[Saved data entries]
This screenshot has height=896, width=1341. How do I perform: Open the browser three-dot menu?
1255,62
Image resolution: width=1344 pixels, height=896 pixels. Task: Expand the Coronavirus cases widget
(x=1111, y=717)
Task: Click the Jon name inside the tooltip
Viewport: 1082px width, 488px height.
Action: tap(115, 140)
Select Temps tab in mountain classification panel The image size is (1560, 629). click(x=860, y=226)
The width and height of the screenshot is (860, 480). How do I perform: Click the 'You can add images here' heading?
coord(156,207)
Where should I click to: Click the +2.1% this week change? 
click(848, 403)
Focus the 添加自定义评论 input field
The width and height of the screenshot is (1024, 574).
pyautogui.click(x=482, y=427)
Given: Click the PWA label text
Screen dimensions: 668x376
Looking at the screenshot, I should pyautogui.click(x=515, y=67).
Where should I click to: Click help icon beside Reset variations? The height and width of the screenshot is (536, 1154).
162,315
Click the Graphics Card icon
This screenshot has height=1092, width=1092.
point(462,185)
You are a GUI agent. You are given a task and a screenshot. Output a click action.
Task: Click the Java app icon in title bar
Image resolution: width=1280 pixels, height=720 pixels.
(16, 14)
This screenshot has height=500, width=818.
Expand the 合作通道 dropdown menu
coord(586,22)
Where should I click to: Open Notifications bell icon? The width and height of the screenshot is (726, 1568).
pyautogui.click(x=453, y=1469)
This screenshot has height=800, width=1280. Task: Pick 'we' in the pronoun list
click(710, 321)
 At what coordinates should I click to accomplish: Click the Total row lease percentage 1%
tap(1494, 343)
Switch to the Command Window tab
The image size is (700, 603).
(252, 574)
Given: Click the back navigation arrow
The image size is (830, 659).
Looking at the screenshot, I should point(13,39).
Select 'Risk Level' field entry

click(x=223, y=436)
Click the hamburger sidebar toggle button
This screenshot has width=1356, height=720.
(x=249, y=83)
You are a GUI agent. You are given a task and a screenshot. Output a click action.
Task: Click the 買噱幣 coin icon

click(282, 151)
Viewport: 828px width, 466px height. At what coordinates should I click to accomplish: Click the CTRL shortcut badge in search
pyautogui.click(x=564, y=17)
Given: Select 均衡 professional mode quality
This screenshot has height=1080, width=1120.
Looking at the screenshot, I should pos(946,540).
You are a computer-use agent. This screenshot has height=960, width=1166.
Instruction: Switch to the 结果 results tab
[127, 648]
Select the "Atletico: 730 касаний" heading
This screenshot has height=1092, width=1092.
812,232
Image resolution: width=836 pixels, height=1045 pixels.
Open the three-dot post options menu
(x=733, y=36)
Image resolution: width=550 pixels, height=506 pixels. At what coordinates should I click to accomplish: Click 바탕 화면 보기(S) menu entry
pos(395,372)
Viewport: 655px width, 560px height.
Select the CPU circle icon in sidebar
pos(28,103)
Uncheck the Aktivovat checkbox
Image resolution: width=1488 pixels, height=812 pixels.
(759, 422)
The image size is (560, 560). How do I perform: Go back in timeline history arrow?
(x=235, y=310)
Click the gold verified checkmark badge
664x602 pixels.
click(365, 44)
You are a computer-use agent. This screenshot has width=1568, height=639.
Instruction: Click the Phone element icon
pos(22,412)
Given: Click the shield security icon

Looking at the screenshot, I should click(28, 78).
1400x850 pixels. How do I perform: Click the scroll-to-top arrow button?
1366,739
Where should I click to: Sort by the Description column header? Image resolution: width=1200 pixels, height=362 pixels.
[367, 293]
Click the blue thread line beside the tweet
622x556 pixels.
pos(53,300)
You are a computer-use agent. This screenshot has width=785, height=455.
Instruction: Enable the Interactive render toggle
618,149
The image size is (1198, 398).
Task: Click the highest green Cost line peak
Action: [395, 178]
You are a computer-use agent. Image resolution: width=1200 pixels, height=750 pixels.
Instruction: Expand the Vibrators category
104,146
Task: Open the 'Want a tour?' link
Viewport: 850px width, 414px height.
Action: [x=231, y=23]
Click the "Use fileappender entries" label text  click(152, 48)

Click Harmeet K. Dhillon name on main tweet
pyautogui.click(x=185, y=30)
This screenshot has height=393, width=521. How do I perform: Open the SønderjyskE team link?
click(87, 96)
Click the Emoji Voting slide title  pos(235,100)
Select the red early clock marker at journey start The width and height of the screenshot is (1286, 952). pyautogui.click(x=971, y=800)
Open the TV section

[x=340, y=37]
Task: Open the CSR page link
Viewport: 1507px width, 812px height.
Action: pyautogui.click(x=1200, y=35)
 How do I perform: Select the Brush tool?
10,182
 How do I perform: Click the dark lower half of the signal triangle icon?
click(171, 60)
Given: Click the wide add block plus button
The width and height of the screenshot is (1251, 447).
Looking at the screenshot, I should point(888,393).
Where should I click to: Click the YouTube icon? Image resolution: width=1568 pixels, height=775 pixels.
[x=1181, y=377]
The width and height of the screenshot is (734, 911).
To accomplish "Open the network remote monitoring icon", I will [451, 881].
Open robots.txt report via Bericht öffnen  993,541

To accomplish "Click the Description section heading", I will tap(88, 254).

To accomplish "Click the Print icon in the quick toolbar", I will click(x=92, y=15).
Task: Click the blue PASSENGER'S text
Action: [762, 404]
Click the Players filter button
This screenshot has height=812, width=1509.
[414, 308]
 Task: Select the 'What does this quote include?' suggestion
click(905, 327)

* Exercise aim:
Across the data, find each line that has "title" in it and copy that line.

* Exercise result:
Task: Click the Java app icon in title bar
Click the Emoji Voting slide title  pos(235,100)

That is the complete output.